Small Items and Large Quantities: Are You Using Your Dump Bins Effectively?

We all love the imaginative, pristine displays at high-end retailers. But effective displays aren’t all about glamour and art – they’re primarily about selling. And there’s one simple display tool you may have overlooked while trying to push more units out the door: dump bins.


When and Where to Use Dump Bins


Dump bins have a lot of sales impact. They are best reserved for small, flexible, packaged, or not easily broken items – hundreds of them. Retail dump bins come in a range of sizes to accommodate large swaths of your stock at once.


These are great for clearance items, or to simply be rid of the remainder of one particular shipment of an item. Running low on it? You can easily install a false bottom made of cardboard or interior shelving in your large dumpbins and put the stock on top, giving the illusion that there’s plenty. Furthermore, you can insert dividers inside to categorize items if necessary.

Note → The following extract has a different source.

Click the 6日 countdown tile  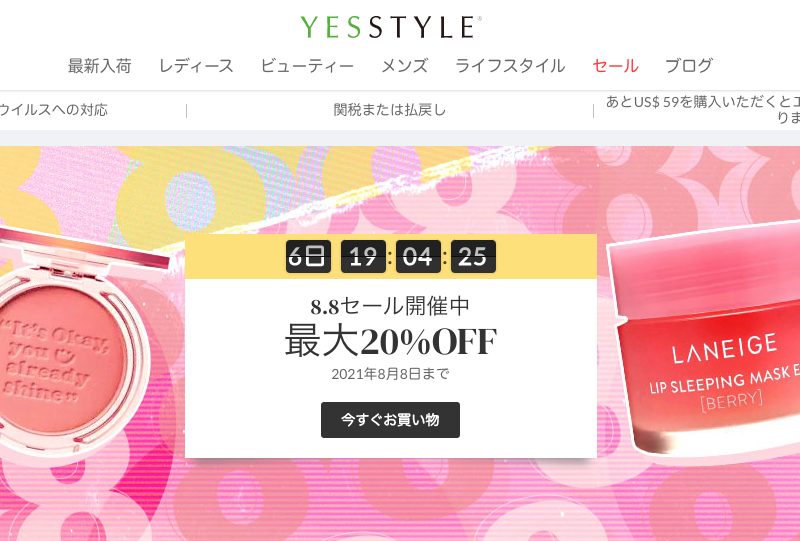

Dump bin stock is dead-easy to maintain: you are not expected to stack or arrange these items. This saves considerable manpower time usually dedicated to keeping displays orderly.


And customers really like this informality in presentation. It says, “Buy it – it’s no big deal!” Placing dump bins at end caps and at the end of register aisles presents an opportunity to boost a customer’s total amount spent in a matter of seconds. It’s a great way to make a small, often overlooked item instantly visible.


Dump Bins: Tips for Further Success


The first step to dump bin success is admitting when it’s not working. If you’ve placed a dump bin of candy at the end of the candy aisle and no one’s biting, move the dump bin over a few aisles. This way, it attracts those who “forgot” or were avoiding the candy aisle.


It’s also good to switch dump bins around every week or so. All customers have a unique way of traversing a retail space, and you don’t want them to become used to seeing that one item in the same place each visit. Introduce them to new products in new spaces.


In addition, use signage to rely information about the item, or to further provoke purchase. “Clearance” for example, tells customers that if they don’t grab it now, they may never get a chance to do so.


While it’s preferable to merely “dump” the items in, do not dump multiple items in different styles that have different uses in one bin – even if they’re the same price. Depending on your store, your customers may not have any interest in digging around the find the exact item they want. Instead, employ multiple dump bins and categorize like items.


The name doesn’t sound very appealing, but the key with dump bins is to finally let go of the retail details. Keep it visible, make it accessible, present that informal offer to purchase, and customers will feel comfortable grabbing it up and moving on.